Instructions for the task -> When you respond, write out each entry exactly as it stands.

Provided records ->
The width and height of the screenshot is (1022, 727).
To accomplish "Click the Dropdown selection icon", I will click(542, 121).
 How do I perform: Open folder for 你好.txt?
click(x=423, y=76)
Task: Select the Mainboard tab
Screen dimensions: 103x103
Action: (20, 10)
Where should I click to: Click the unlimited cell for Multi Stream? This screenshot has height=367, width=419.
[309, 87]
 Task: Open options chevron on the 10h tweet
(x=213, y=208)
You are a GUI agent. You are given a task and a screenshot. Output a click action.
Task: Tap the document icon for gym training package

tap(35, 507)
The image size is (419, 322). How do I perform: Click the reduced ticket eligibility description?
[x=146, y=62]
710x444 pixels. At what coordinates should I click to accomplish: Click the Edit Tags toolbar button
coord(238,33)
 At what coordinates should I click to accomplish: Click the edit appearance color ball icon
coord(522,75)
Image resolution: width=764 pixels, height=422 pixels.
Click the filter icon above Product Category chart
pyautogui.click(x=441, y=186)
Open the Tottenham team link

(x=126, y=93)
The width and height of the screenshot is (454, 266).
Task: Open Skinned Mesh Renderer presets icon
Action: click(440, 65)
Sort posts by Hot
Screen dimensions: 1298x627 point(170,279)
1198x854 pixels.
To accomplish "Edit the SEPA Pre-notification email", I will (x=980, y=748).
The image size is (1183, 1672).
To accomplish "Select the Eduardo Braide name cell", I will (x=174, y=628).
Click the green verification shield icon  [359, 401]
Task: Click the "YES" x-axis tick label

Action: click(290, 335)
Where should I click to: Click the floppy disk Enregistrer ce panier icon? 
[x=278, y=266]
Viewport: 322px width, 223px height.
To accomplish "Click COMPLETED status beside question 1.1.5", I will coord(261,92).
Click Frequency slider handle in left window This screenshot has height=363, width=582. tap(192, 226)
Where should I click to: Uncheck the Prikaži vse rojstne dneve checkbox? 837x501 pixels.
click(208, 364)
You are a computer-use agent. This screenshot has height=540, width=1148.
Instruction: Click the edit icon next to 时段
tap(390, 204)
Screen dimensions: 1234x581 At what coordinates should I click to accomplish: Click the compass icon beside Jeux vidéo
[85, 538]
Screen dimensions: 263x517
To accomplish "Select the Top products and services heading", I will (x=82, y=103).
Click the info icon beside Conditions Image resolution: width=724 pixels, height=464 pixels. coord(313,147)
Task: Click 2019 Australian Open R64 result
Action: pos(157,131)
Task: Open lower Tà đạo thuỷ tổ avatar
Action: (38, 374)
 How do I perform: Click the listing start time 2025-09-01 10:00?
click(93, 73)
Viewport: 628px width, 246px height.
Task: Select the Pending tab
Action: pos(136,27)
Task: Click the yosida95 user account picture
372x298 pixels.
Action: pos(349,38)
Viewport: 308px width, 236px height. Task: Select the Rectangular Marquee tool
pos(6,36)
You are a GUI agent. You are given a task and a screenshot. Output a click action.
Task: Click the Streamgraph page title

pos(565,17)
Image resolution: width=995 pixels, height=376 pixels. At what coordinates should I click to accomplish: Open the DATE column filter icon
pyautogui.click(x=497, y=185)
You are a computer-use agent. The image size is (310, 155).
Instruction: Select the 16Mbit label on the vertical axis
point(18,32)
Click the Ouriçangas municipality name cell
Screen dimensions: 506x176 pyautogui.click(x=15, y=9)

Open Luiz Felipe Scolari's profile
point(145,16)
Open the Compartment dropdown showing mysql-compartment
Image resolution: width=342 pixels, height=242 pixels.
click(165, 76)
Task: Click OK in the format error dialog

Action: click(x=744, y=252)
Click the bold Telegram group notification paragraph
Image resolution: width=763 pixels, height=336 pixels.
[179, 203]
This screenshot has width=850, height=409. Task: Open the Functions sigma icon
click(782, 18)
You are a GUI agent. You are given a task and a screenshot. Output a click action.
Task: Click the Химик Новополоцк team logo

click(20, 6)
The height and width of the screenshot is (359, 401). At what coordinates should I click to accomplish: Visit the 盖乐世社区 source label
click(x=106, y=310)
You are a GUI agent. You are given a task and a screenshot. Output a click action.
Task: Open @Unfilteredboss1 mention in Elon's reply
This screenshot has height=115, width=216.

Output of the task ->
The width and height of the screenshot is (1022, 727).
To accomplish "Click the Dropdown selection icon", I will click(542, 121).
 How do I perform: Open folder for 你好.txt?
click(x=423, y=76)
Task: Select the Mainboard tab
Screen dimensions: 103x103
Action: (20, 10)
Where should I click to: Click the unlimited cell for Multi Stream? This screenshot has height=367, width=419.
[309, 87]
 Task: Open options chevron on the 10h tweet
(x=213, y=208)
You are a GUI agent. You are given a task and a screenshot. Output a click action.
Task: Tap the document icon for gym training package

tap(35, 507)
The image size is (419, 322). How do I perform: Click the reduced ticket eligibility description?
[x=146, y=62]
710x444 pixels. At what coordinates should I click to accomplish: Click the Edit Tags toolbar button
coord(238,33)
 At what coordinates should I click to accomplish: Click the edit appearance color ball icon
coord(522,75)
Image resolution: width=764 pixels, height=422 pixels.
Click the filter icon above Product Category chart
pyautogui.click(x=441, y=186)
Open the Tottenham team link

(x=126, y=93)
The width and height of the screenshot is (454, 266).
Task: Open Skinned Mesh Renderer presets icon
Action: click(440, 65)
Sort posts by Hot
Screen dimensions: 1298x627 point(170,279)
1198x854 pixels.
To accomplish "Edit the SEPA Pre-notification email", I will (x=980, y=748).
The image size is (1183, 1672).
To accomplish "Select the Eduardo Braide name cell", I will (x=174, y=628).
Click the green verification shield icon  [359, 401]
Task: Click the "YES" x-axis tick label

Action: click(290, 335)
Where should I click to: Click the floppy disk Enregistrer ce panier icon? 
[x=278, y=266]
Viewport: 322px width, 223px height.
To accomplish "Click COMPLETED status beside question 1.1.5", I will coord(261,92).
Click Frequency slider handle in left window This screenshot has height=363, width=582. tap(192, 226)
Where should I click to: Uncheck the Prikaži vse rojstne dneve checkbox? 837x501 pixels.
click(208, 364)
You are a computer-use agent. This screenshot has height=540, width=1148.
Instruction: Click the edit icon next to 时段
tap(390, 204)
Screen dimensions: 1234x581 At what coordinates should I click to accomplish: Click the compass icon beside Jeux vidéo
[85, 538]
Screen dimensions: 263x517
To accomplish "Select the Top products and services heading", I will (x=82, y=103).
Click the info icon beside Conditions Image resolution: width=724 pixels, height=464 pixels. coord(313,147)
Task: Click 2019 Australian Open R64 result
Action: pos(157,131)
Task: Open lower Tà đạo thuỷ tổ avatar
Action: (38, 374)
 How do I perform: Click the listing start time 2025-09-01 10:00?
click(93, 73)
Viewport: 628px width, 246px height.
Task: Select the Pending tab
Action: pos(136,27)
Task: Click the yosida95 user account picture
372x298 pixels.
Action: pos(349,38)
Viewport: 308px width, 236px height. Task: Select the Rectangular Marquee tool
pos(6,36)
You are a GUI agent. You are given a task and a screenshot. Output a click action.
Task: Click the Streamgraph page title

pos(565,17)
Image resolution: width=995 pixels, height=376 pixels. At what coordinates should I click to accomplish: Open the DATE column filter icon
pyautogui.click(x=497, y=185)
You are a computer-use agent. The image size is (310, 155).
Instruction: Select the 16Mbit label on the vertical axis
point(18,32)
Click the Ouriçangas municipality name cell
Screen dimensions: 506x176 pyautogui.click(x=15, y=9)

Open Luiz Felipe Scolari's profile
point(145,16)
Open the Compartment dropdown showing mysql-compartment
Image resolution: width=342 pixels, height=242 pixels.
click(165, 76)
Task: Click OK in the format error dialog

Action: click(x=744, y=252)
Click the bold Telegram group notification paragraph
Image resolution: width=763 pixels, height=336 pixels.
[179, 203]
This screenshot has width=850, height=409. Task: Open the Functions sigma icon
click(782, 18)
You are a GUI agent. You are given a task and a screenshot. Output a click action.
Task: Click the Химик Новополоцк team logo

click(20, 6)
The height and width of the screenshot is (359, 401). At what coordinates should I click to accomplish: Visit the 盖乐世社区 source label
click(x=106, y=310)
You are a GUI agent. You are given a task and a screenshot. Output a click action.
Task: Open @Unfilteredboss1 mention in Elon's reply
This screenshot has height=115, width=216.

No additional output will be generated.